Poi c’è l’opzione nucleare, di lungo periodo ma su cui il governo punta. Lei è stato un anti-nuclearista convinto, poi ha cambiato idea. Ma gli SMR – i nuovi piccoli reattori modulabili – sono davvero sicuri?
Ho scritto due libri per spiegare come mai ho cambiato opinione. Le statistiche ci dicono che i morti sono molti di più con carbone, idroelettrico e gas. Le percentuali di incidenti mortali con l’atomo sono bassissime: sono dati, non ipotesi.
Eppure l’opinione pubblica, specie over 40, diffida. C’è anche un meccanismo inconscio di timore dell’ignoto, come accade per gli incidenti aerei rispetto a quelli in auto?
E’ un paragone calzante: scatta la sindrome del controllo. Ogni anno ci sono 3mila morti in auto e zero in aereo, ma guidi la prima e non il secondo. Quindi in macchina ti illudi di avere una possibilità di intervenire, che ti dà una sicurezza in realtà infondata. Sul nucleare c’è una paura atavica: a Fukushima ci sono stati 2 morti, lo tsunami ne ha fatti 20mila. In un convegno l’ex ministro Enrico Giovannini ha confuso i due numeri, quando gliel’ho fatto notare era perplesso.
Nessun territorio italiano, nonostante gli incentivi, vuole il deposito nazionale di scorie nucleari. Come si fa a essere certi dell’assenza di radiazioni che nel tempo contaminino terreni, acque, coltivazioni?
E’ un problema solo italiano. In Usa, Regno Unito, Francia, Spagna, ci sono centrali e non hanno problemi. Siamo percorsi dalla paura: questi depositi sono strutture sicurissime.
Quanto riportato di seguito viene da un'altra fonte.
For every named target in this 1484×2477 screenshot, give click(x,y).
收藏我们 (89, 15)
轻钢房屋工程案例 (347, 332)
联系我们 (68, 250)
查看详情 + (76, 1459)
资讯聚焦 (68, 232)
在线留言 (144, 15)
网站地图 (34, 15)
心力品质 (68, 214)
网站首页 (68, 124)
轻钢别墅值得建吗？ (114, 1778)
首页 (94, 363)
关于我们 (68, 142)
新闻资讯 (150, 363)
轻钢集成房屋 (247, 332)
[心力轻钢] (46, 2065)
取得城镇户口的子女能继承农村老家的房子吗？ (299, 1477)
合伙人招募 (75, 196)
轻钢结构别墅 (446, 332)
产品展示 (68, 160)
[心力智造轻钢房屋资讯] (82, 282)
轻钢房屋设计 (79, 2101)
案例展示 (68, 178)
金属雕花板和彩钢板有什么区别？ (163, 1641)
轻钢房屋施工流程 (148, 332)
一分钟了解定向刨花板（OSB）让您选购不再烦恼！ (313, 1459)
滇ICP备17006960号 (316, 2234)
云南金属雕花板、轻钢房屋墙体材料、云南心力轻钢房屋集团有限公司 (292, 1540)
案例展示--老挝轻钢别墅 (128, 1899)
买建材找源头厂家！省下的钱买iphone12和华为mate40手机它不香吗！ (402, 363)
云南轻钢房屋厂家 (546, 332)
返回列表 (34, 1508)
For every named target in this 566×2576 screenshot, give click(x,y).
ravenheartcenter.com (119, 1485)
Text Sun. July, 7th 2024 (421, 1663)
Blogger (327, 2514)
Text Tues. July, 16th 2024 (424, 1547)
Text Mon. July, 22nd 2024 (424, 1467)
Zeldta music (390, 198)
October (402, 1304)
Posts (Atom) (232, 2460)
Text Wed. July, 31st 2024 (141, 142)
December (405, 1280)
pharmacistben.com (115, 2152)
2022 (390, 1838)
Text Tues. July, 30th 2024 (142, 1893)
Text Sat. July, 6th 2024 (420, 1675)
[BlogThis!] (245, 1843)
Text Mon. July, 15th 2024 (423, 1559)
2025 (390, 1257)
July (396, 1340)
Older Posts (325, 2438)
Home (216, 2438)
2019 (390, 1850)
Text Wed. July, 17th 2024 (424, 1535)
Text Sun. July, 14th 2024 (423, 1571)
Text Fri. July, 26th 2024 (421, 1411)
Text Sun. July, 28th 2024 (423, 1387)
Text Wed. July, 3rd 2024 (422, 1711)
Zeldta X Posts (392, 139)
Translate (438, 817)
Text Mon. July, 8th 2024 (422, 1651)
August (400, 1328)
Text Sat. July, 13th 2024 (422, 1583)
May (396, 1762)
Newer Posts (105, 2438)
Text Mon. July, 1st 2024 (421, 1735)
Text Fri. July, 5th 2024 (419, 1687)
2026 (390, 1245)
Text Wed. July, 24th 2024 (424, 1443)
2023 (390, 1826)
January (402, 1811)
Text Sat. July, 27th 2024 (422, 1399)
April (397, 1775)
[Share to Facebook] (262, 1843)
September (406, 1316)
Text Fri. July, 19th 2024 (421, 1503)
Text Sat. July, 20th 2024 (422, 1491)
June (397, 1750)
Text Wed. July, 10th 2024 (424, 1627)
Sarei più tranquillo a sapere mio figlio addormentato su una di esse che in giro per Roma in motorino.
Gli ambientalisti denunciano circa mille progetti di maxi-eolico – con pale alte 230 metri, quattro volte e mezzo la Torre di Pisa – nell’Italia Centrale – tra Lazio, Toscana, Emilia Romagna e Marche – finanziati con i soldi del Pnrr. E’ in corso una speculazione sulle rinnovabili?
Guardi, le rinnovabili vanno fatte ma senza produrre alterazioni permanenti del paesaggio in luoghi delicati o fragili. Penso a Orvieto o Pitigliano. Se basta sfruttare l’1% del territorio nazionale, perché non scegliere in modo oculato dove non si fanno danni?
L’ex premier inglese Tony Blair ha appena detto che il Green Deal fallirà e che la deadline del 2050 per la decarbonizzazione non è realistica. Ha ragione?
Mi permetto di dire che sostengo la stessa cosa da almeno tre anni. Ne ho scritto più volte sul “Foglio”. Oggi i combustibili fossili producono l’80% dell’energia mondiale: o si condannano i Paesi più poveri e il Sud Gobale alla povertà o si trovano strade alternative. Il 2050 non è un obiettivo realistico.